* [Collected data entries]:
====================

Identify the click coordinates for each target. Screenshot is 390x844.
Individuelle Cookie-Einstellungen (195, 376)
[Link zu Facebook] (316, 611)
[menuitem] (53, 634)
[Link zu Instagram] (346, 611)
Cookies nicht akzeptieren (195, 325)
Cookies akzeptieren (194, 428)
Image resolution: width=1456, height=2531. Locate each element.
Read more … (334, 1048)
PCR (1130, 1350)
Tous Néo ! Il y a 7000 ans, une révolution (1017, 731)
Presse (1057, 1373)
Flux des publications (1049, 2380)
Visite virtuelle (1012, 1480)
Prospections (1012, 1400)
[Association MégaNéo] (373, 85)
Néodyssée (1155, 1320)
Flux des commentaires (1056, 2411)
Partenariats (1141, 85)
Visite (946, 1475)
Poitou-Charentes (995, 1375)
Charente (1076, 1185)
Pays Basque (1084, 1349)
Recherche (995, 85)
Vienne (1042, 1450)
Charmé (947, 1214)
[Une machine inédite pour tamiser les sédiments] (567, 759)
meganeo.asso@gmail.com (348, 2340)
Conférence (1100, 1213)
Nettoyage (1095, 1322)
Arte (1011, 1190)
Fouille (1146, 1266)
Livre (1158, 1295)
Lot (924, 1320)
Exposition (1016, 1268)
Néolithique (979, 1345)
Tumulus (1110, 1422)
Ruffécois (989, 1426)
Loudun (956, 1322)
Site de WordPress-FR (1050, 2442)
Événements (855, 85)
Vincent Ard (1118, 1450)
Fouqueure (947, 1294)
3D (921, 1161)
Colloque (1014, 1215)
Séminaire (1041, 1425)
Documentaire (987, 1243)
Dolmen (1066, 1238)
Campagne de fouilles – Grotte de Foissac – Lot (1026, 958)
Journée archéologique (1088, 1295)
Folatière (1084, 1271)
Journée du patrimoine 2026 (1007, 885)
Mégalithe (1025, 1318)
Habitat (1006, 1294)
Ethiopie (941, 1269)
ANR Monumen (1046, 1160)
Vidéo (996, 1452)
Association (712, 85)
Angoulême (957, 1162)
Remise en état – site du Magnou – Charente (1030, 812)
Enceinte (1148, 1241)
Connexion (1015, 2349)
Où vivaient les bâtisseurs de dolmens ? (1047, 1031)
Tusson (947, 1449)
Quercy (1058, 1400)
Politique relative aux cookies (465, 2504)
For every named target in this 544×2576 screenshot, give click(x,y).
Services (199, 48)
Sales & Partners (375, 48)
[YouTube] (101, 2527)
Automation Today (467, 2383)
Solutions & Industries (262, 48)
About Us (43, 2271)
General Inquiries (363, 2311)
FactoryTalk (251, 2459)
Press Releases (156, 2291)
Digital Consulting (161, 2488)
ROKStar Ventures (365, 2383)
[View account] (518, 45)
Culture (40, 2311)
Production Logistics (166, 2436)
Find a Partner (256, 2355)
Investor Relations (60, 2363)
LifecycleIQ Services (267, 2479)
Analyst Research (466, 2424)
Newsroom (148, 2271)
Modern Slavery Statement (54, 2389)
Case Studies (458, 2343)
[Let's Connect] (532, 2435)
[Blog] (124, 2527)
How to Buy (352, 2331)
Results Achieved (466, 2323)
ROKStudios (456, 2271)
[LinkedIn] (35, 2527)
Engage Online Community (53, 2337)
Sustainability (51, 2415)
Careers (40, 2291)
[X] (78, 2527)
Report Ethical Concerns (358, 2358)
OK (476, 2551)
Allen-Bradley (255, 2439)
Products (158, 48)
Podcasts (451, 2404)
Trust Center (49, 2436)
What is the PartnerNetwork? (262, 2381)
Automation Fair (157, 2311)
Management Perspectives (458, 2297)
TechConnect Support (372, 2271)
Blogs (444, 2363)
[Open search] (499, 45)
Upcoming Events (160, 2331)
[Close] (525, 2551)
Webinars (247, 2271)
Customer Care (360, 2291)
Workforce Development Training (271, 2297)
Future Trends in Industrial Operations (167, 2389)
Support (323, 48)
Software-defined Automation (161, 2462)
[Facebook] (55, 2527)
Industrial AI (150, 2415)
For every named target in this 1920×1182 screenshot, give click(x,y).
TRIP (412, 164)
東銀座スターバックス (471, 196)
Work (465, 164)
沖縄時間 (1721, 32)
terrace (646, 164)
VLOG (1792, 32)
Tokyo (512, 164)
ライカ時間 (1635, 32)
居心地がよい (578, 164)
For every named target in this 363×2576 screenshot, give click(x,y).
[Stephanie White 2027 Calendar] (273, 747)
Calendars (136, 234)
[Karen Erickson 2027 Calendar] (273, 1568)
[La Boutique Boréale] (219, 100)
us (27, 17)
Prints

====================

* [DESCRIPTION OF THE TASK]: Looking at the entries above, count the lines that hold the string "Journée" and reply with the count alone.

* [SOLUTION]: 2